The country needs to raise health and hygiene standards, particularly at tourist attractions, where there was still room for improvement.
According to The Jakarta Post, this was revealed by the Public Works and Housing Ministry’s human settlements director-general, Danis Sumadilaga.
He said the government was focused on ensuring the cleanliness of public toilets as well as the quality of sanitation facilities at tourist hotspots nationwide.
This was the top priority in a meeting at the Coordinating Maritime Affairs and Investment Ministry, where issues on hygiene, health, sanitation and clean water at tourist destinations were brought up, Danis said on Wednesday.
Indonesia ranked 40 out of 140 countries in the World Economic Forum Travel and Tourism Competitiveness Report 2019.

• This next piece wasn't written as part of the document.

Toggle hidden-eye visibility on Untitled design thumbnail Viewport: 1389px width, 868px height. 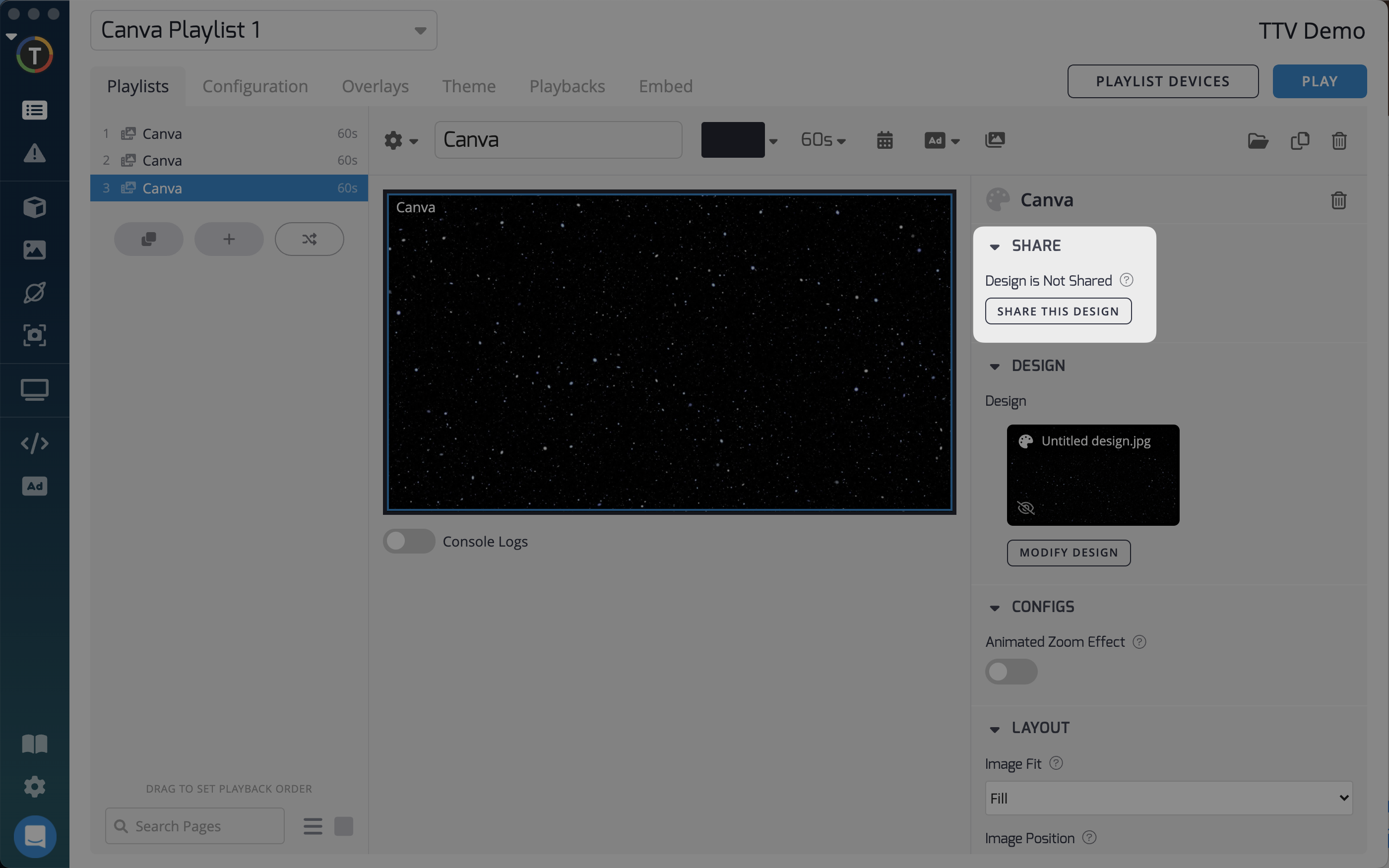coord(1026,507)
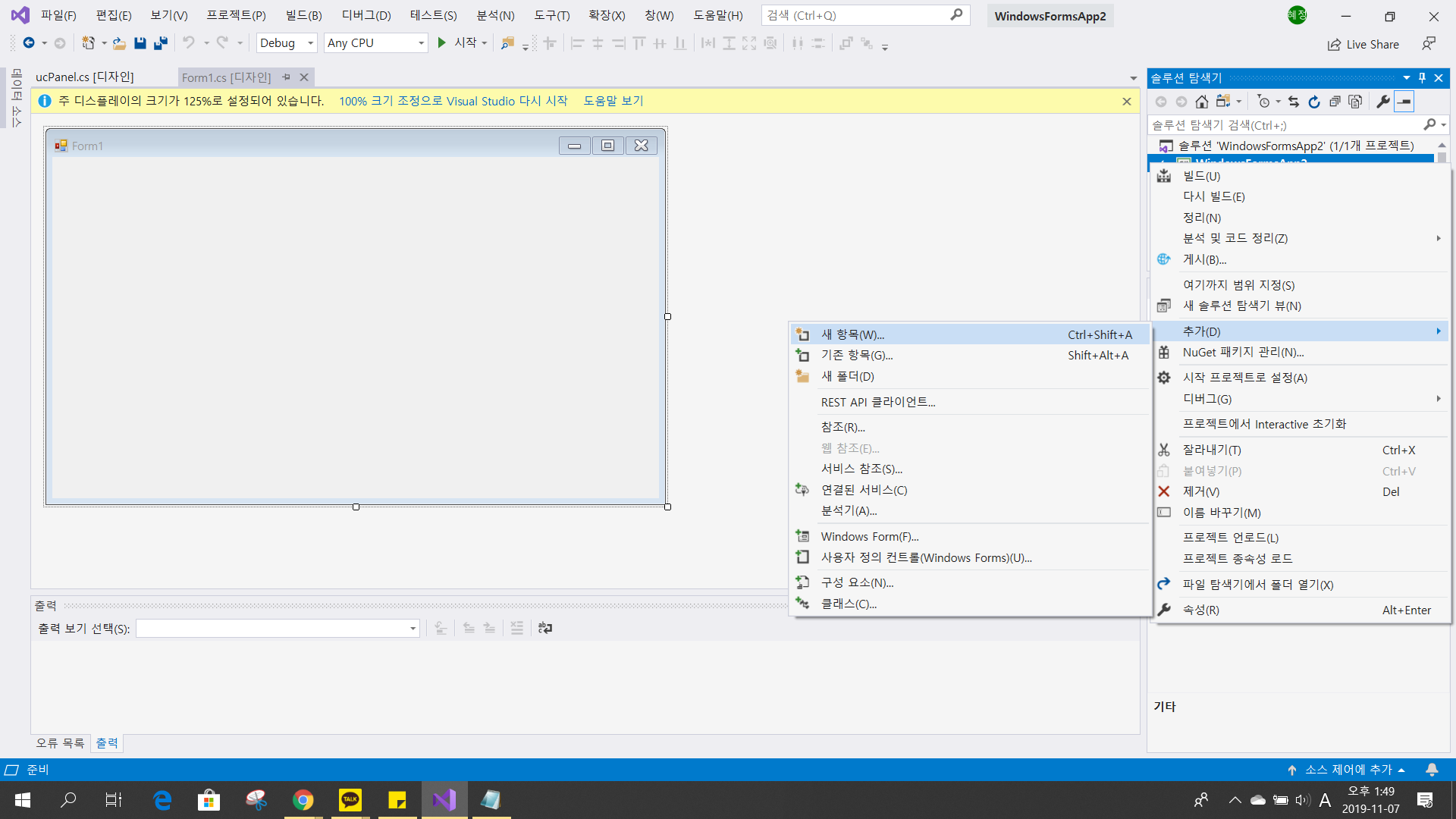Open the Debug configuration dropdown

(x=287, y=43)
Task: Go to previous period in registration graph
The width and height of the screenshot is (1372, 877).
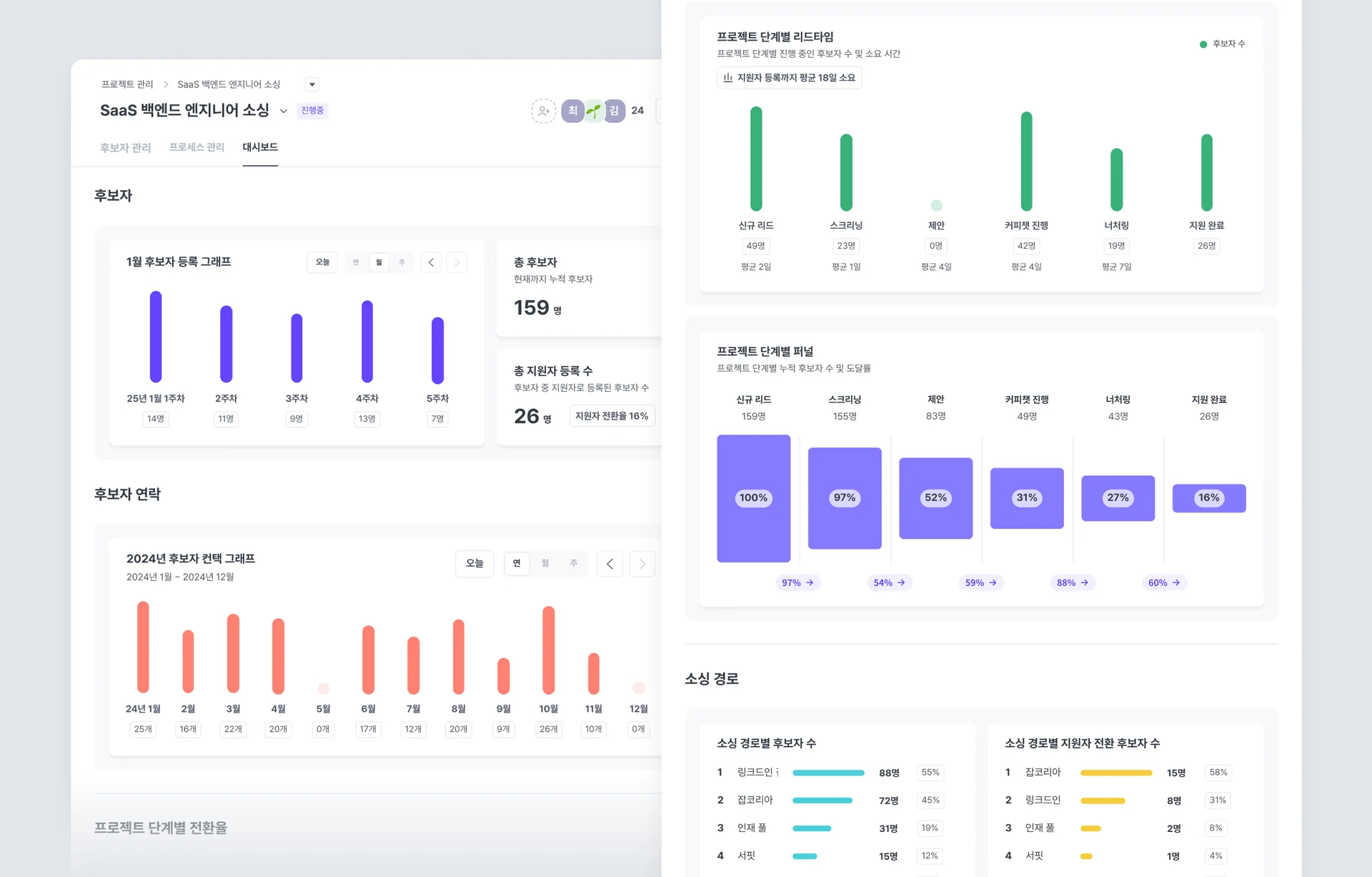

This was an upgrade from a rank of 42 in 2017 and 50 in 2015.
In health and hygiene however, the country ranked 102.
“We should improve hygiene and health, as well as clean water and sanitation.
“It was identified that hygiene and the condition of toilets remained a great concern in some areas at several tourist destinations,” Danis said.
“We will work to make them (sanitation facilities) better, especially public toilets.
“We will also build clean water access.”
He said the ministry was installing clean water systems and waste management facilities at several tourist destinations.
“For example, we are building a waste incinerator in Labuan Bajo and developing clean water systems in several areas.”
President Joko Widodo had expressed hope that the tourism industry could play a greater role in creating jobs and raking in foreign reserves.
The government introduced five “super-priority” tourist destinations as its core tourism development programme.
The five super-priority destinations are Lake Toba in North Sumatra, Borobudur Temple in Central Java, Labuan Bajo in East Nusa Tenggara, Mandalika in West Nusa Tenggara and Likupang in North Sulawesi.
Association of Indonesian Tour and Travel Agencies chairwoman Elly Hutabarat, who has been campaigning for a “total facelift” in hygiene in order to attract more tourists, voiced her concerns over the quality of sanitation facilities at tourist destinations.
“Hygiene and cleanliness are essential.
“This is a basic issue but if we fail to deal with it, it could (rebound) on our tourist destinations,” she said.
Elly hoped the government would put more effort into hygiene and health at tourist destinations by ensuring that public toilets and restaurants were of international standards.
“Because I’m sorry to say (that) right now, the cleanliness of many sanitation facilities at tourist destinations in Indonesia have yet to meet international standards.”